The game was originally inspired by Nintendo's The Legend Of Zelda for the Nintendo Entertainment System, with the final space-themed concept developed and programmed by Steve DeFrisco. Chris DeFrisco was hired to complete the artwork. A save game mechanic was incorporated due to the design concept of having lots of locations in an adventure style format. The development team faced data size issues when trying to fit the game onto the cartridge ROM.
According to Vintage Games, the game was created as a final attempt to prove the 1977 console could compete with more modern hardware. The cartridge is expanded with 256 bytes of RAM and 16 kilobytes of ROM.

Plot

The player controls a hero trying to stop several alien space station attacks. He is dressed in a space suit fighting aliens released from the space stations.

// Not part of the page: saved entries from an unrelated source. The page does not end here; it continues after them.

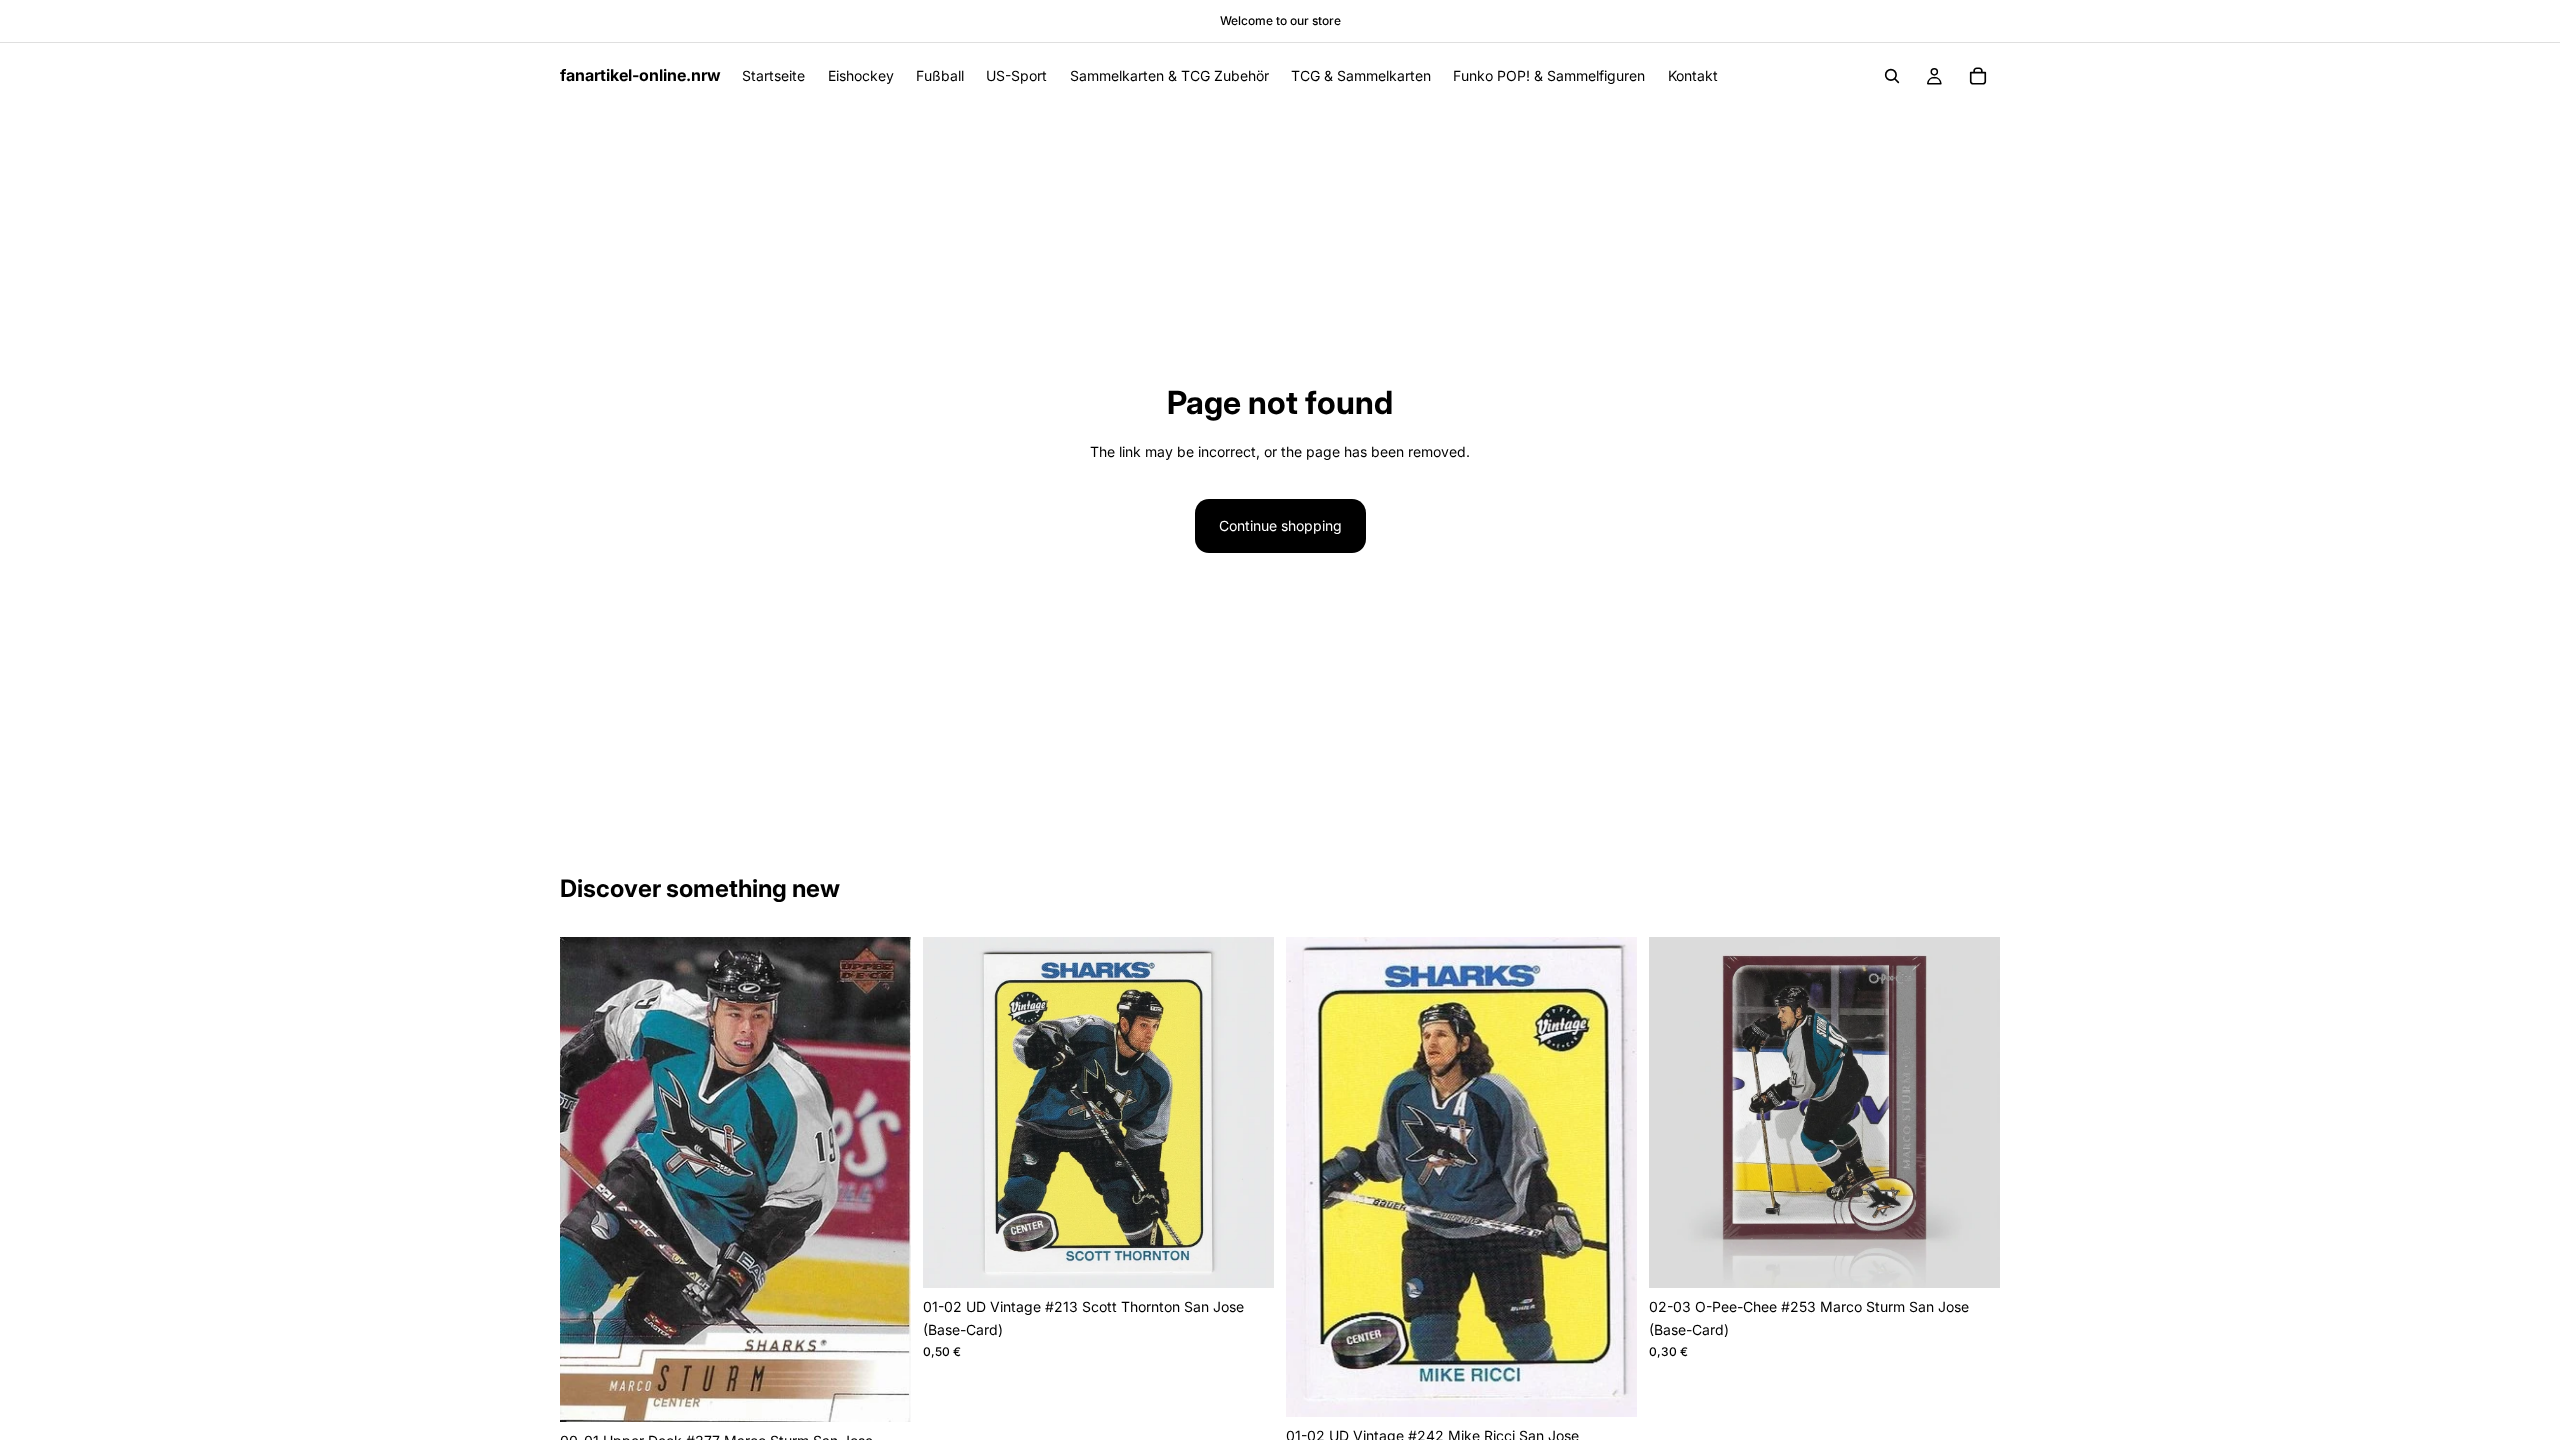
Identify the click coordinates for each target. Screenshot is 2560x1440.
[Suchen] (1892, 76)
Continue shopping (1280, 525)
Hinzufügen (897, 1390)
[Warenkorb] (1978, 76)
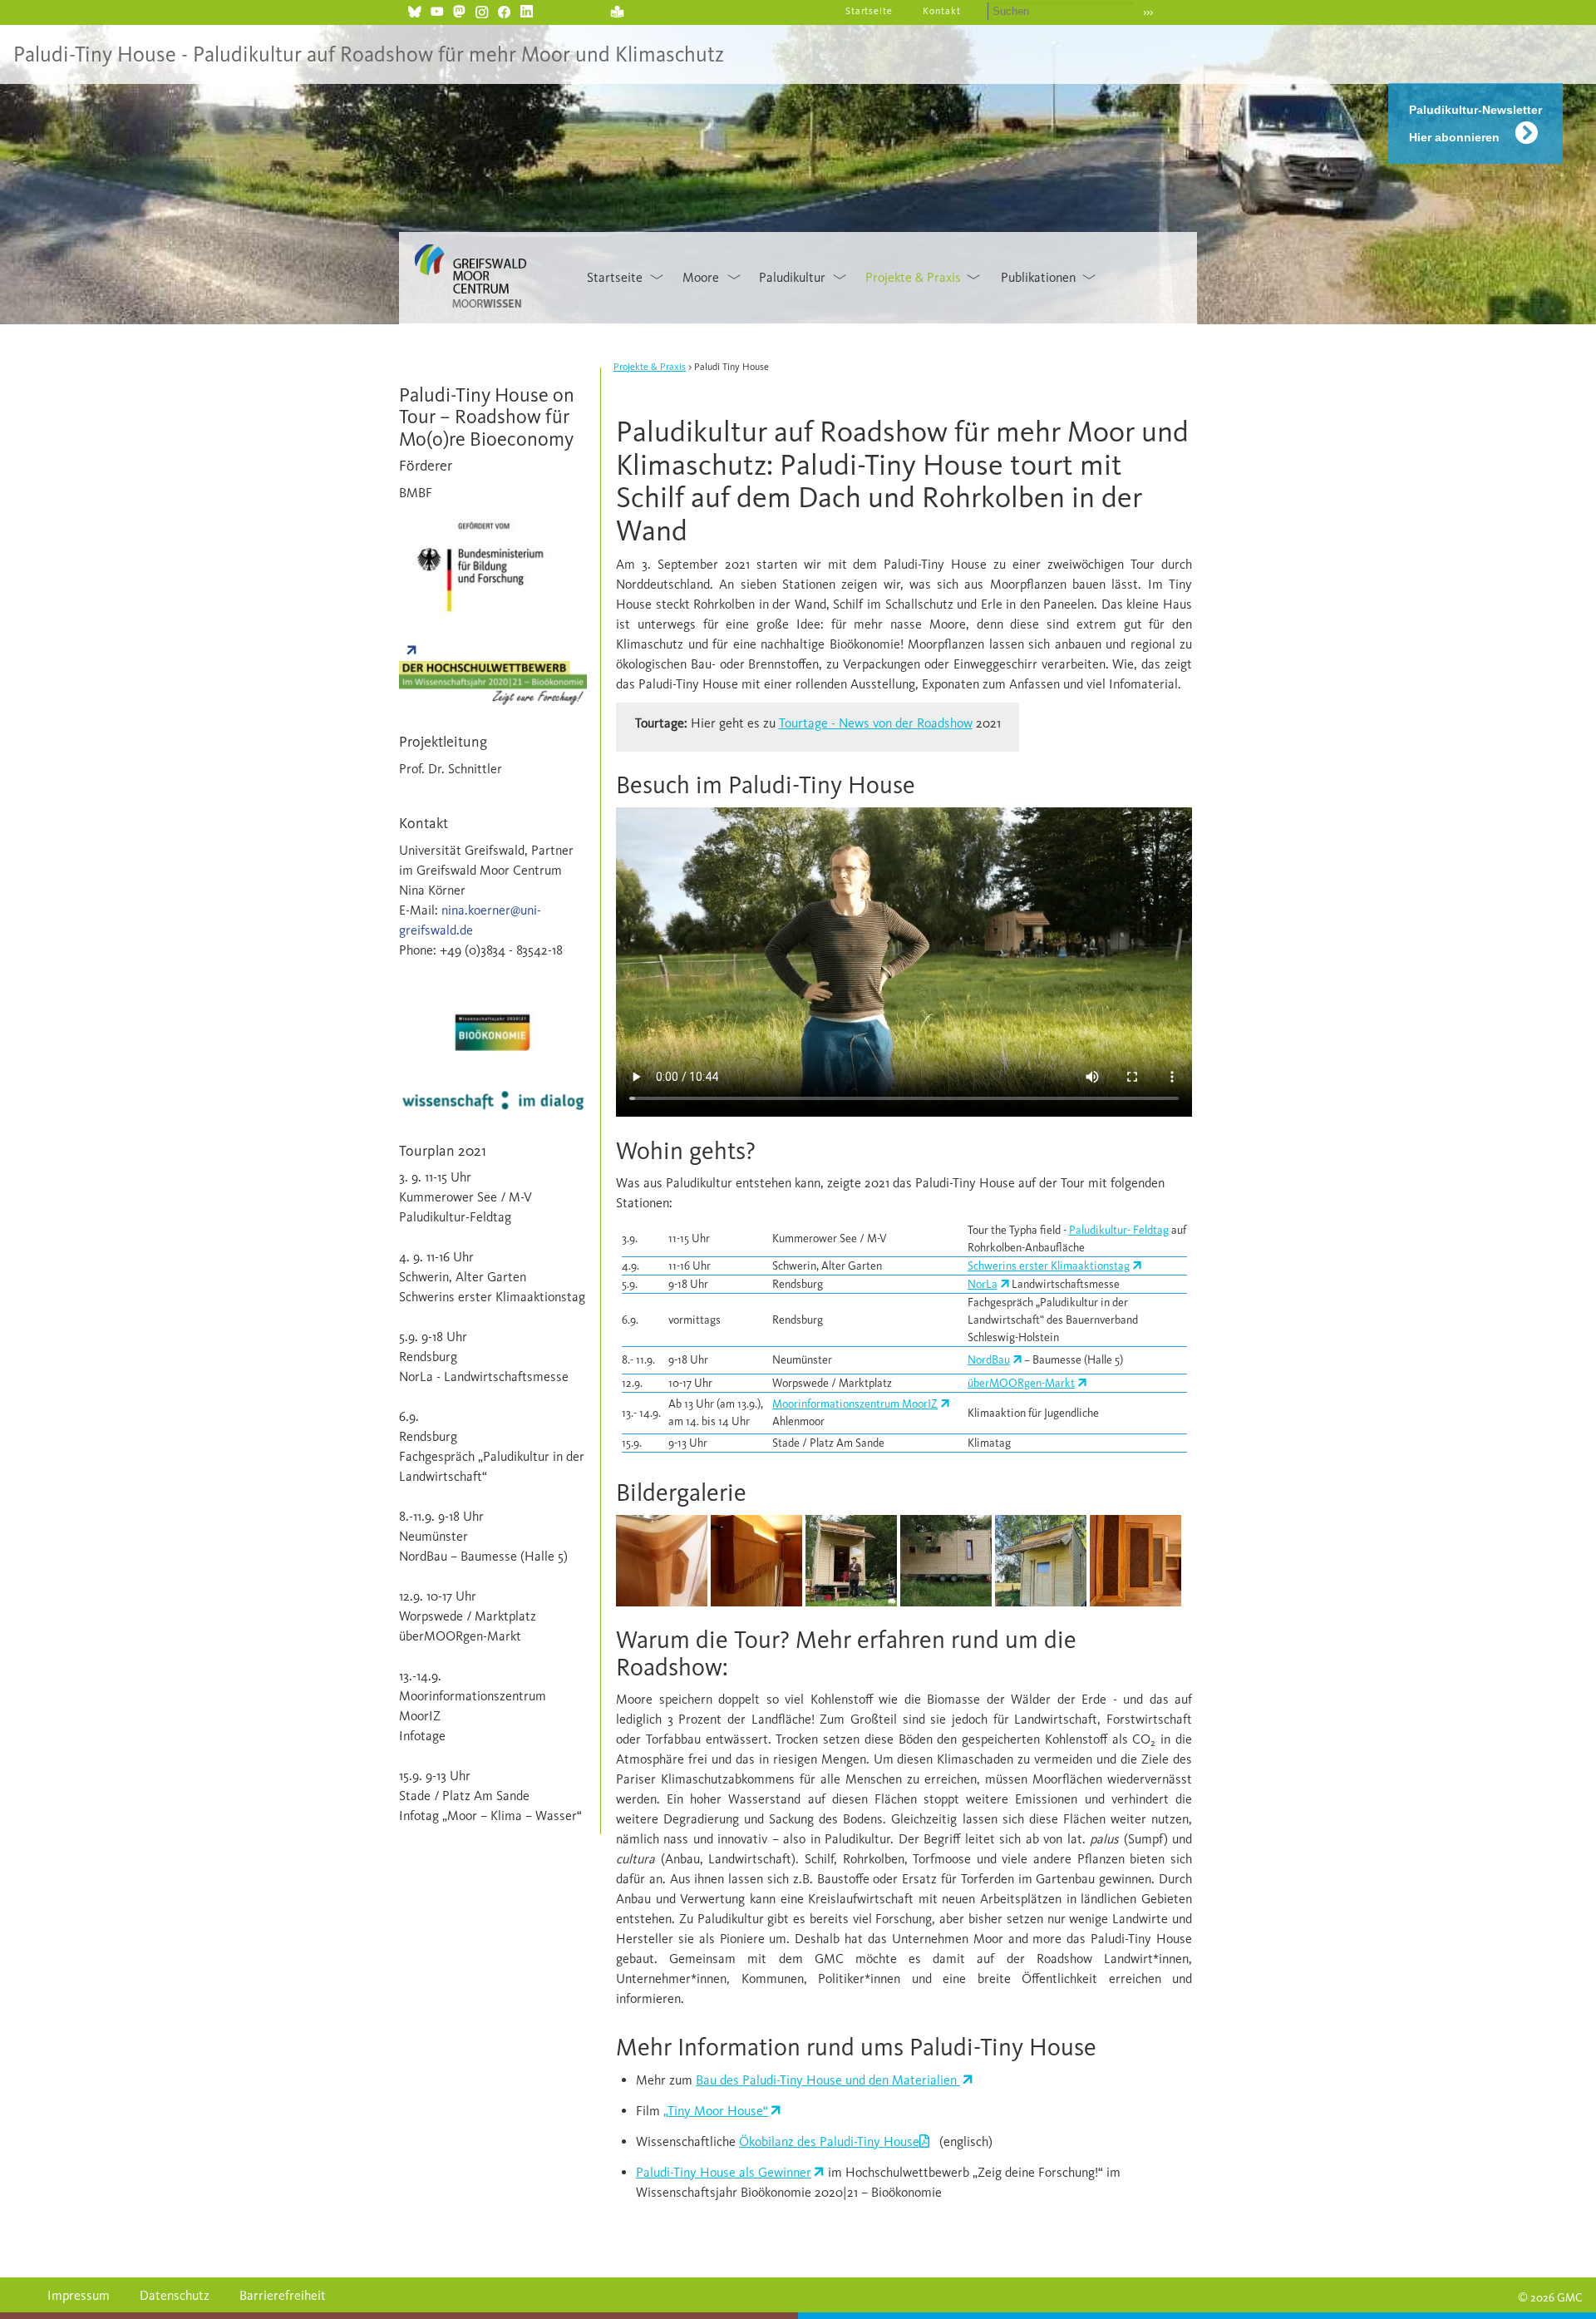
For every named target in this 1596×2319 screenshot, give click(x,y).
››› (1148, 12)
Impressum (78, 2295)
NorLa (983, 1284)
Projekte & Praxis (913, 277)
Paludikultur (792, 277)
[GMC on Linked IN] (527, 9)
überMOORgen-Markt (1021, 1383)
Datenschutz (174, 2295)
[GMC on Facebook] (504, 9)
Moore (700, 277)
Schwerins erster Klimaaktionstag (1049, 1266)
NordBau (989, 1360)
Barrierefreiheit (282, 2295)
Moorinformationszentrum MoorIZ (855, 1404)
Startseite (869, 11)
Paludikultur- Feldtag (1119, 1230)
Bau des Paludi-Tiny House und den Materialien (828, 2080)
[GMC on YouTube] (437, 9)
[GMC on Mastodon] (459, 9)
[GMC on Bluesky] (414, 9)
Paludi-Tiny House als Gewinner (723, 2172)
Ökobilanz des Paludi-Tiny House (829, 2141)
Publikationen (1038, 277)
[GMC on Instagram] (482, 9)
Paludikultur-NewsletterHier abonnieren (1475, 123)
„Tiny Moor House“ (715, 2111)
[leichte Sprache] (617, 9)
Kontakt (942, 11)
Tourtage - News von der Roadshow (876, 723)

He is trying to defuse a bomb set by the aliens, and detonate bombs in the space stations using codes.

Release

Though some sources deem it the last game released on the Atari 2600, Old School Gamer magazine claims that the last game was Klax.
Secret Quest has been featured on every version of the Atari FlashBack series of consoles since the Atari FlashBack 2. However, the game hasn't been re-released on any other Atari compilations and was also excluded from the Atari FlashBack 4.

Reception

NexGam believed the graphics were simple yet respectable. The A.V. Club thought the title was surprising and abstract in the wake of the Atari 2600's final days. Classic Home Video Games called the game ambitious, almost to a fault. Classic Videogame Hardware Genius Guide described it as a "final swan-song" and a way of squeezing the last money out of the console.